Real-time and Zero-footprint Bag of Synthetic Syllables Algorithm for E-mail Spam Detection Using Subject Line and Short Text Fields
Stanislav Selitskiy
TL;DR
The paper tackles the need for real-time, low-footprint spam filtering on e-mail front lines by introducing BoSS, a Bag of Synthetic Syllables approach that encodes short text (such as subject lines) into a compact 146-dimensional feature space and a 189-dim sparse hash, enabling fast proximity checks against known spam. The method uses a synthetic syllabification scheme to produce a low-dimensional representation and compares vectors via $cosine$ distance and $Euclidean$ distance with simple thresholds, all without persistent storage or external resources. Experiments on a one-day of live SMTP traffic show BoSS can operate at near real-time speeds (around $0.02$ s per message) with a small RAM footprint, and it can feed a lightweight perceptron classifier to produce spam verdicts. The authors argue BoSS can unload heavier DL-based approaches by serving as an initial, fast filter and propose future work integrating a multi-perceptron layer to better separate bad spam from grey bulk mail.
Abstract
Contemporary e-mail services have high availability expectations from the customers and are resource-strained because of the high-volume throughput and spam attacks.

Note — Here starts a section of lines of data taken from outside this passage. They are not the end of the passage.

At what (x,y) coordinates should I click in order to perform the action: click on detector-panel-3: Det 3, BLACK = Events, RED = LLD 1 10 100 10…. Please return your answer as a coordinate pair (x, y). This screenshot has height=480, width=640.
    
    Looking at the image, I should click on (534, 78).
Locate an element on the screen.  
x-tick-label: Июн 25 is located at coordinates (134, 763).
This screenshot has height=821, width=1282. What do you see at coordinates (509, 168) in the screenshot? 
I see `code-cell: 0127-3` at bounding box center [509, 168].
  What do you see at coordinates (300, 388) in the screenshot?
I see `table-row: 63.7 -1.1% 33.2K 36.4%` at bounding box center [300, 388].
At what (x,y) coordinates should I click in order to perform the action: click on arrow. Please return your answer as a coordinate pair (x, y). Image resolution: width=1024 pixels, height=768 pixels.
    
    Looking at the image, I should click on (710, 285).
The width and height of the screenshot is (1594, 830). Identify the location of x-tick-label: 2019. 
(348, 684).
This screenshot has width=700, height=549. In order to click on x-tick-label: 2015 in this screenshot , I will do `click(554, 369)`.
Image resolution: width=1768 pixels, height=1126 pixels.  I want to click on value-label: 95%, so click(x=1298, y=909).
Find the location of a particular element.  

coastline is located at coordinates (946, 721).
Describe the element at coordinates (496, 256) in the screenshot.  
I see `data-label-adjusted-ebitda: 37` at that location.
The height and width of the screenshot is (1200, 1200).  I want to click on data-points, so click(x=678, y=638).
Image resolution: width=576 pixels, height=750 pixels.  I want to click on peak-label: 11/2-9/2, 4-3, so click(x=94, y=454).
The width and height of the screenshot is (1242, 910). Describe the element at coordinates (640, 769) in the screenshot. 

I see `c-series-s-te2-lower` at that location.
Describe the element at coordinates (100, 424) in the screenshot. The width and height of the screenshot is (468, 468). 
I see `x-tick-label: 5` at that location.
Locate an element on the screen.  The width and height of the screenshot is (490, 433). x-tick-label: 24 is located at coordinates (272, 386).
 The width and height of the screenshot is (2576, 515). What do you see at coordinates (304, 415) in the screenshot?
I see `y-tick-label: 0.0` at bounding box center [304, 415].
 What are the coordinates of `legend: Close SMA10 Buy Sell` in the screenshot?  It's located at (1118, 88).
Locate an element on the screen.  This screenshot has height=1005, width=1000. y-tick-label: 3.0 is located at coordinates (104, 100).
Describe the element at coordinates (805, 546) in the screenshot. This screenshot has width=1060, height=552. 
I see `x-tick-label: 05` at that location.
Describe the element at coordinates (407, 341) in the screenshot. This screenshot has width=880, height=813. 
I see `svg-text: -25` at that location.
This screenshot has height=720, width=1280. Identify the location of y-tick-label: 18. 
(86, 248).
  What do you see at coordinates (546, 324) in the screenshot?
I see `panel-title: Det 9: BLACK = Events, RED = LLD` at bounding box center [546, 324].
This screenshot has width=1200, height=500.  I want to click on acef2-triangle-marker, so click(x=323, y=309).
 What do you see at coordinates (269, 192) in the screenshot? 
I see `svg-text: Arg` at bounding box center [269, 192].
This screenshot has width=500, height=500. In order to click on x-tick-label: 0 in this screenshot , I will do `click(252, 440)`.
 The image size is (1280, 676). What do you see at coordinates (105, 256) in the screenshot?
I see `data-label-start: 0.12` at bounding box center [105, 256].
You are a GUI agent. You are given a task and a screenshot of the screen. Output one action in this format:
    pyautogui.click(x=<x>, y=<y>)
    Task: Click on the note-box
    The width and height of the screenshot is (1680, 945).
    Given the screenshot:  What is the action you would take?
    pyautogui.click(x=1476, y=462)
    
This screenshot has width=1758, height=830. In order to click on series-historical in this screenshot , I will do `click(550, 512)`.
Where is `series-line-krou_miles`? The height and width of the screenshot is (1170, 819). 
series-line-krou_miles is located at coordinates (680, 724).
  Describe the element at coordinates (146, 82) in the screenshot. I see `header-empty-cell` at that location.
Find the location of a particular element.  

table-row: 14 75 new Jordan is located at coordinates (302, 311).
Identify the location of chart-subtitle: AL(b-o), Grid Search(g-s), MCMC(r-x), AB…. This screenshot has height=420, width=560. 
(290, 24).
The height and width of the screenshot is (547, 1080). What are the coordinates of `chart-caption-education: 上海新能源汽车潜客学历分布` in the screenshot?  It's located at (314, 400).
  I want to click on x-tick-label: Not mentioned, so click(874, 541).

Deep Machine Learning architectures, which are resource hungry and require off-line processing due to the long processing times, are not acceptable at the front line filters. On the other hand, the bulk of the incoming spam is not sophisticated enough to bypass even the simplest algorithms. While the small fraction of the intelligent, highly mutable spam can be detected only by the deep architectures, the stress on them can be unloaded by the simple near real-time and near zero-footprint algorithms such as the Bag of Synthetic Syllables algorithm applied to the short texts of the e-mail subject lines and other short text fields. The proposed algorithm creates a circa 200 sparse dimensional hash or vector for each e-mail subject line that can be compared for the cosine or euclidean proximity distance to find similarities to the known spammy subjects. The algorithm does not require any persistent storage, dictionaries, additional hardware upgrades or software packages. The performance of the algorithm is presented on the one day of the real SMTP traffic.